Page 33 of Cold Mountain


  They worked into near dark, rendering all the fat into lard, washing out the intestines for chittlings, grinding and canning the trimmings and scraps into sausage, salting down the hams and middling meat, soaking the blood out of the head to ready it for making souse.

  They washed up and went inside, and Sara began on supper while Inman snacked on a plate of cracklings that she had intended to add to the corn bread. Since they wouldn’t keep, she cooked up a kind of stew of the liver and lights, spiced with much onion and hot pepper. They ate and then stopped and rested. Then they ate again.

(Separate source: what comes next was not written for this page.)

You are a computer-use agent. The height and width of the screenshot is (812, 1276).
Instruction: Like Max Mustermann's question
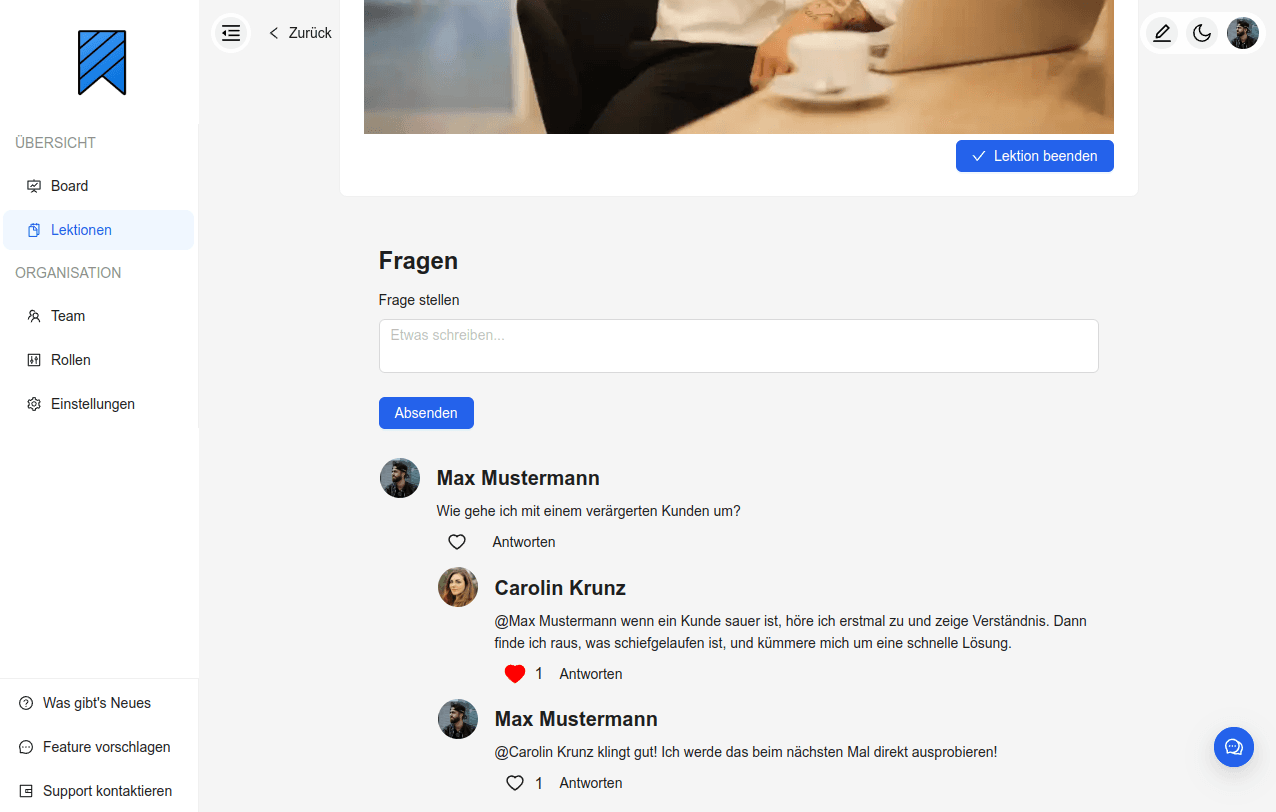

  After dinner Sara said, I believe you’d look some better if you shaved down.

  —If you’ve a razor I’ll give it a try, Inman said.

  She went to the trunk and dug around and came back with a razor and a heavy strop of oiled leather. She set them in Inman’s lap.

  —That was John’s too, she said.

  She dippered enough water for a shave out of the water piggin into a black pot and set it to heat over the fire. When the water started steaming she poured it into the small gourd basin. She lit a candle in a tin holder, and Inman carried all of it out and spread it on the washboard at the end of the porch.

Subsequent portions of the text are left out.